Vous avez quitté la France il y a longtemps et pourtant vous n’avez jamais totalement détourné votre regard de l’hexagone. Toujours attentive au pluralisme du débat public, vous signiez en novembre dernier un édito dédié à la France, qui reprenait un titre provocateur : « mais où sont passés les intellectuels de gauche ? » Dans celui-ci vous souligniez l’importance de l’engagement intellectuel au sein des valeurs républicaines par cette remarque amusée : « o intelectual engajado no estilo Sartre é uma especialidade tão francesa quanto os queijos e vinhos. »

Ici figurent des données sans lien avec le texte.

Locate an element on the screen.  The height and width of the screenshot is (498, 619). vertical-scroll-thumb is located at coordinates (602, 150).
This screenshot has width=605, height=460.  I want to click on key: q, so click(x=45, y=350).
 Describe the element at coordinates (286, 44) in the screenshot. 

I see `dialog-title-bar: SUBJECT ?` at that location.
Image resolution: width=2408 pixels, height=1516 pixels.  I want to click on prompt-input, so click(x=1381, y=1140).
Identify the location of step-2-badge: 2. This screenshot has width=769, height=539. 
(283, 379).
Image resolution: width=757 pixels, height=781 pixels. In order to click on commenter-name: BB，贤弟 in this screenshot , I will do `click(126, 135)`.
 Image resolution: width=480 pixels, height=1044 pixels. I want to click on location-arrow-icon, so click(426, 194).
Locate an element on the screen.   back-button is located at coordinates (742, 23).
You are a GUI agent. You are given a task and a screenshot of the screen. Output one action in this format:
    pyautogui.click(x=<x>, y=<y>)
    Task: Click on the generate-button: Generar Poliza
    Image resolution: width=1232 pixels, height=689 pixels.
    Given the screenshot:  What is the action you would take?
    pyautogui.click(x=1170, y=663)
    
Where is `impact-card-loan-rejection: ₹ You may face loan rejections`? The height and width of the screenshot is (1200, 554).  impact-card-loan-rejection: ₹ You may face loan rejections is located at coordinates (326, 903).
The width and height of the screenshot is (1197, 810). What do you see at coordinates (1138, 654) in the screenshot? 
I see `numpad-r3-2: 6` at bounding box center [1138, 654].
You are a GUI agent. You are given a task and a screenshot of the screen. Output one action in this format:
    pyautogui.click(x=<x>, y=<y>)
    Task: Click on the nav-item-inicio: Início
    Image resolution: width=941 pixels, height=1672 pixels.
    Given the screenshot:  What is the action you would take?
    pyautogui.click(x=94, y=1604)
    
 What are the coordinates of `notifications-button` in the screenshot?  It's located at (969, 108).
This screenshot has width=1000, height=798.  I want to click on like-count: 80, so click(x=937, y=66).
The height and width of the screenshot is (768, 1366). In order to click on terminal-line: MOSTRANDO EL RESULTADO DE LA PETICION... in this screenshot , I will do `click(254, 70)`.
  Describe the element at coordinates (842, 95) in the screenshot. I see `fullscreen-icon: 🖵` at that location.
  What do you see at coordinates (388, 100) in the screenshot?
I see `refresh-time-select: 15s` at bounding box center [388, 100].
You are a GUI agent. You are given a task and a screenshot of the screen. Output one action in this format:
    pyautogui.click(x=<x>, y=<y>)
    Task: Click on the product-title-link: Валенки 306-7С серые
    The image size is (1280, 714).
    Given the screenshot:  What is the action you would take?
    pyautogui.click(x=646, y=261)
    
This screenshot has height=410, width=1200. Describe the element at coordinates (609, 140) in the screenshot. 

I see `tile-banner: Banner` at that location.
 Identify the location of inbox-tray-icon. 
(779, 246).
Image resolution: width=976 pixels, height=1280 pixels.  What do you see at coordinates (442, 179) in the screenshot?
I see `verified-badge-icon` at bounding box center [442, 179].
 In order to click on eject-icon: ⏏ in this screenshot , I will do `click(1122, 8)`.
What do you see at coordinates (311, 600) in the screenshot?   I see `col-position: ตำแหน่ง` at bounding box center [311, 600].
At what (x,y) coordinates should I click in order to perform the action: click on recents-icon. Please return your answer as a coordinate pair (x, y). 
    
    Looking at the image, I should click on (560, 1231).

Engagée, tolérante, critique, ces adjectifs définissent le ton des chroniques « Volta ao mundo » que vous signerez pendant plusieurs années. Des adjectifs qui sonnent comme une déclaration de principes. Vous qui défendez la liberté de parole, vous vous battez au nom de ces valeurs fondamentales de notre République indivisible, laïque, démocratique et sociale, qui assure devant la loi l’égalité de tous les citoyens. La tolérance et le respect, sont des dogmes omniprésents dans vos textes. A travers vos domaines de prédilection que sont les relations internationales et la politique, le droit des femmes et la question de l’immigration deviennent des causes plus que des thèmes récurrents. Désormais collaboratrice du journal O Valor et du projet Colabora, vous avez signé au cours des derniers mois de nombreux articles sur les femmes au pouvoir. Vous questionniez il y a peu, comment l’accès effectif ou possible de femmes aux cinq postes les plus importants de la scène internationale pouvait améliorer le monde ? L’année dernière, vous dénonciez avec ferveur la culture du viol au Etats-Unis, sujet abominablement vif dans l’actualité brésilienne aujourd’hui. Vous préparez enfin un ouvrage sur la crise des réfugiés que touche actuellement l’Europe. Une réflexion sur l’immigration qui invite à repenser notre contrat social, nous suivrons avec grande attention la publication de ce livre.
Ce soir, Helena, au côté d’Ernesto toujours, mais aussi de quelques uns de vos nombreux amis, j’aimerais également saluer le sourire avec lequel vous avez toujours reçu vos interviewés, hauts diplomates, hommes d’état ou leaders d’opinion, vos collaborateurs et collègues, vos complices de voyage et de rodas de samba ! Tous sont unanimes dans le choix du mot qui vous caractérise : simpatia. Votre bonne humeur et votre curiosité sans borne pour l’autre, votre soif de rencontre et votre ouverture d’esprit sont devenus un mode de vie et votre plus bel atout (trunfo) professionnel.

Parce que votre travail est indispensable à la richesse du débat public, que vous animez à grand renfort de contributions et d’interventions remarquées, parce que vous défendez la liberté d’opinion et que vous posez sur notre société un regard aiguisé, sans concession et engagé, la République, dont vous défendez les valeurs, vous distingue aujourd’hui.

Chère Helena Celestino, au nom de la République française, je vous fais Chevalier de l’Ordre du Mérite.